Meta: o aluno deve distinguir a diferença entre desenho e escrita, mas não precisa saber ainda os nomes das letras.

 

AVALIAÇÃO Nº 2 (final de abril)

O avaliador observa os mesmos itens da avaliação diagnóstica, comparando com o resultado da anterior, interferindo sempre que achar necessário; anota estas intervenções.

Meta: o aluno deve conhecer os nomes de todas as letras do alfabeto, mas as escreve, de modo geral, aleatoriamente.

 

AVALIAÇÃO Nº 3 (final de maio)

O avaliador mantém o procedimento anterior, observando a consciência fonológica da escrita, isto é, se o aluno sabe que a escrita tem relação com o som emitido.

Meta: o aluno deve atingir o nível silábico e com representação aproximada da escrita convencional.

 

AVALIAÇÃO Nº 4 (final de junho)

O avaliador mantém o procedimento anterior, observando se o aluno percebe que uma sílaba é representada por duas (ou três) letras.

Meta: o aluno deve atingir o nível silábico-alfabético.

 

AVALIAÇÃO Nº 5 (última semana de aula do 1º semestre)

O avaliador mantém o procedimento anterior, observando se o aluno percebe que sons iguais podem ter escritas diferentes, e pede ajuda.

Meta: o aluno deve atingir o nível alfabético.

 

AVALIAÇÃO Nº 6 (final de agosto)

O avaliador aplica sem intervir de modo algum. Ao final, compara o resultado com a avaliação diagnóstica.
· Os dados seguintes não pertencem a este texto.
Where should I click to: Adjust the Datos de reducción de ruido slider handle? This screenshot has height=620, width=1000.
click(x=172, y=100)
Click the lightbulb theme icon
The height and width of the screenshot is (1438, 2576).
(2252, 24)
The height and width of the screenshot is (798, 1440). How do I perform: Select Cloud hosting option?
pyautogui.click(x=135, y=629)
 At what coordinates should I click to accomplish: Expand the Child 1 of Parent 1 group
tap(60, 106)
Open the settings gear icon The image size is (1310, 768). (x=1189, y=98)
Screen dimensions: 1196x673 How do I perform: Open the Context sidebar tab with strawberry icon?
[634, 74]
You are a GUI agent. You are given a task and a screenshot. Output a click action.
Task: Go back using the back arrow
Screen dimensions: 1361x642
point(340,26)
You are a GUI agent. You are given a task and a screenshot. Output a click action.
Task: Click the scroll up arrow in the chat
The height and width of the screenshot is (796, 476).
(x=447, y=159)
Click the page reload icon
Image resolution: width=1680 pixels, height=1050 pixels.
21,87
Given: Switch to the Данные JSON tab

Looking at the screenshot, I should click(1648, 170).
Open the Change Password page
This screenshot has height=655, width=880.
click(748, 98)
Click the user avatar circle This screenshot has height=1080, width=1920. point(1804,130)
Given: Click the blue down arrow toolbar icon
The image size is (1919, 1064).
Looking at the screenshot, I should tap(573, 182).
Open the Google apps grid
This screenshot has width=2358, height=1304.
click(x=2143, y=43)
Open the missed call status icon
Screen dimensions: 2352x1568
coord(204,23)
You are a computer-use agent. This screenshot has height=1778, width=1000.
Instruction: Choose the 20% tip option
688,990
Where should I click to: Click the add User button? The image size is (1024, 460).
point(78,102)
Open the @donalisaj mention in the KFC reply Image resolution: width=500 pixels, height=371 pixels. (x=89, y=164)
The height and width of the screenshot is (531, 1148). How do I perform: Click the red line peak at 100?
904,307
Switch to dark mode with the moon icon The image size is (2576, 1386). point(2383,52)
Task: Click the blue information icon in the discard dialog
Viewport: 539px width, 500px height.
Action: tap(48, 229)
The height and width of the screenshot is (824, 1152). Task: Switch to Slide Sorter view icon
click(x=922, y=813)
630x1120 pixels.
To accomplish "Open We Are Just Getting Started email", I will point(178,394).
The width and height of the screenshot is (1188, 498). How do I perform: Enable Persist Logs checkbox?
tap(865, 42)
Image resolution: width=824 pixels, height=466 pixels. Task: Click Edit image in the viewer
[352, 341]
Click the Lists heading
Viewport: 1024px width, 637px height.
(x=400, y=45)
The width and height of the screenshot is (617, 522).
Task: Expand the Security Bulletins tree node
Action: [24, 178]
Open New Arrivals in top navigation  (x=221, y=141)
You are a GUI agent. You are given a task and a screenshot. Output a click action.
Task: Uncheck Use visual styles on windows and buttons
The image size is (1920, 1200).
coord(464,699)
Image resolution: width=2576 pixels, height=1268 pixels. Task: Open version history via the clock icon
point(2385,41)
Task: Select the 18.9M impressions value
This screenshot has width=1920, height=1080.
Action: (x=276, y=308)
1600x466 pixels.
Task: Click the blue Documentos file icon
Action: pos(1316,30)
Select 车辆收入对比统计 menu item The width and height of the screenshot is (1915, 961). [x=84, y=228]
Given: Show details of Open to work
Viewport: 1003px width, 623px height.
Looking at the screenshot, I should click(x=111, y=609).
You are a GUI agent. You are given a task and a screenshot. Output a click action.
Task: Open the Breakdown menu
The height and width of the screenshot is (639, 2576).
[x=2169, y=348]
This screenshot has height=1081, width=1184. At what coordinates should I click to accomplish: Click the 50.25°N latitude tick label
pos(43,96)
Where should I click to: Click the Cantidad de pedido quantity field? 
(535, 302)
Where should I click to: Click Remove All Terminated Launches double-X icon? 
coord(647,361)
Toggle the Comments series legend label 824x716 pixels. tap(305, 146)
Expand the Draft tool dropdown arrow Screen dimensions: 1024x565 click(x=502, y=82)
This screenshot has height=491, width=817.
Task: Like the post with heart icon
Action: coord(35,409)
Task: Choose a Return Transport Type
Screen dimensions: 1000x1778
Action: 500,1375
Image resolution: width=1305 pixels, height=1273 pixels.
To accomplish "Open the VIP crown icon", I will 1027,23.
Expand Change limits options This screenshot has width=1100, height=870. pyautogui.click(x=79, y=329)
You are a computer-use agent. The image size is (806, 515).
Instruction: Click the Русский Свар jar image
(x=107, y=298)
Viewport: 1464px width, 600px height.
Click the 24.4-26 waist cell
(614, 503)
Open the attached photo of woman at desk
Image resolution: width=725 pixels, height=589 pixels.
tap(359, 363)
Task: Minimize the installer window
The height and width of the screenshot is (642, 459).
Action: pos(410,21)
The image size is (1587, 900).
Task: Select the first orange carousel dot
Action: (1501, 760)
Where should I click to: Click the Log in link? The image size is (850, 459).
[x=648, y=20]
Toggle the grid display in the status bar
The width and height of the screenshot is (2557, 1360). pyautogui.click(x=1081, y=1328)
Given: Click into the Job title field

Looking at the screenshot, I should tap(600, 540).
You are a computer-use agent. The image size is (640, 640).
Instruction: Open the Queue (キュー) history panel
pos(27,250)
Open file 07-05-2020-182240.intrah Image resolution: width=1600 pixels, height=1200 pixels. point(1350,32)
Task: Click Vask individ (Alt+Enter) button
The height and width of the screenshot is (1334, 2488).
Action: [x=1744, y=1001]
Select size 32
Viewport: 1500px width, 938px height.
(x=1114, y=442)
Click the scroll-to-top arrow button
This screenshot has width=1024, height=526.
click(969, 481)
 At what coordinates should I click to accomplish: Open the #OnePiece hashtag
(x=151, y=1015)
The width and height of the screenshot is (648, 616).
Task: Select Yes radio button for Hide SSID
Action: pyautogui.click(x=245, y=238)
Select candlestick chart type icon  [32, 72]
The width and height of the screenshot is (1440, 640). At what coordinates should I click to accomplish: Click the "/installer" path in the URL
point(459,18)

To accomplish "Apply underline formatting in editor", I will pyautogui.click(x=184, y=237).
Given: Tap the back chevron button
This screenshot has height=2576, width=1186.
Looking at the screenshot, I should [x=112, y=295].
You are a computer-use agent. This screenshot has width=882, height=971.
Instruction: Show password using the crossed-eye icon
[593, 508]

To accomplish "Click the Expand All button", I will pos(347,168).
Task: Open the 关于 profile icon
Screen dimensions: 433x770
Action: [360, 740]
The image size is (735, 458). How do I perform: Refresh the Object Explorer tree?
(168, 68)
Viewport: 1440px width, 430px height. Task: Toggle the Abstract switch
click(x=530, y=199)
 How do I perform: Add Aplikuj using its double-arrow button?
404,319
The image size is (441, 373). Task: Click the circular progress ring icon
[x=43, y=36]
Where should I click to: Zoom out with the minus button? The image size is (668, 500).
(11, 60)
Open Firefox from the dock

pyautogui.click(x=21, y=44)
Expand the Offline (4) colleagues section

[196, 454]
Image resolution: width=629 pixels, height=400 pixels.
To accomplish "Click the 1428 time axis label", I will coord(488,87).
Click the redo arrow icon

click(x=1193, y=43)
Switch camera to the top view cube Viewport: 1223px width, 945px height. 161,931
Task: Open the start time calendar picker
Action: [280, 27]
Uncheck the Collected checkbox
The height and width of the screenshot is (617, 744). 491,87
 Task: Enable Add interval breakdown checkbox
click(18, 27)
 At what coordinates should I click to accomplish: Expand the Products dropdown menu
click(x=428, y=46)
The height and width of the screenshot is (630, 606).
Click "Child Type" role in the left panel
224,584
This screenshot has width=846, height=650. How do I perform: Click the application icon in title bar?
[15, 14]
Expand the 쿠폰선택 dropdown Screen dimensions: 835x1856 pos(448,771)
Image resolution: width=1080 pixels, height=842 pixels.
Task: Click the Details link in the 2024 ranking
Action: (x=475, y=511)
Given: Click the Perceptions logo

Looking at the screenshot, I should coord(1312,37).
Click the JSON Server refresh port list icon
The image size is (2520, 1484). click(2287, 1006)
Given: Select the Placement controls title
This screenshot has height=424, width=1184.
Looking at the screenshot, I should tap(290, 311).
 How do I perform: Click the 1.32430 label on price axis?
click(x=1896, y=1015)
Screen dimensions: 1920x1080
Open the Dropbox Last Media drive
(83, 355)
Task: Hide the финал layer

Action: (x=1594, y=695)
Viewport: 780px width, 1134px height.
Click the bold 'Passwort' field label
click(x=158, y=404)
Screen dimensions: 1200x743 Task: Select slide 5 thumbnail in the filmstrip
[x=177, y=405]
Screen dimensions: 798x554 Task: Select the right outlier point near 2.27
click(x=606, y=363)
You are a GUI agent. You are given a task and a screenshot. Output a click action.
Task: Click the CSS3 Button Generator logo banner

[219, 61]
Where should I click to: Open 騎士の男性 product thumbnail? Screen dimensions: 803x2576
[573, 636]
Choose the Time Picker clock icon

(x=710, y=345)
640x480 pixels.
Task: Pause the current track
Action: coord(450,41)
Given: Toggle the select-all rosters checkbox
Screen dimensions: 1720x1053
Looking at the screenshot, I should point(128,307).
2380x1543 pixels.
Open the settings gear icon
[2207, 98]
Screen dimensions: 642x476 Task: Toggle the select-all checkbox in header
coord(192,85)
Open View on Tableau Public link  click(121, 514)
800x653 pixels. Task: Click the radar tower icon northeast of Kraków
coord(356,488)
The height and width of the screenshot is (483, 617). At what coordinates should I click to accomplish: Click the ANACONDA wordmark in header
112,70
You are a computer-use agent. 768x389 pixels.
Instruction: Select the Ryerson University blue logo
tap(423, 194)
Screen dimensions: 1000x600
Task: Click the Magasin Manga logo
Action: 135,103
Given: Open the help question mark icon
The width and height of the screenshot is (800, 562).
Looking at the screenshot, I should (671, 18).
Meta: o aluno deve ter a representação convencional da escrita, com eventuais erros ortográficos.

 

Encerrada cada avaliação, as observações são descritas abaixo de cada escrita espontânea e, a partir delas, se propõem atividades pedagógicas à professora.

 

Em seguida, a Coordenação arquiva os resultados para avaliar o progresso ou não do aluno ao longo do ano e, eventualmente, para apresentação aos pais.

 

No segundo semestre, conforme os avanços de cada turma, as avaliações podem ser realizadas bimestralmente com as crianças que necessitam ainda de ajuda. Com as outras, já se podem avaliar outros aspectos — ortografia, uso da pontuação e estruturação textual.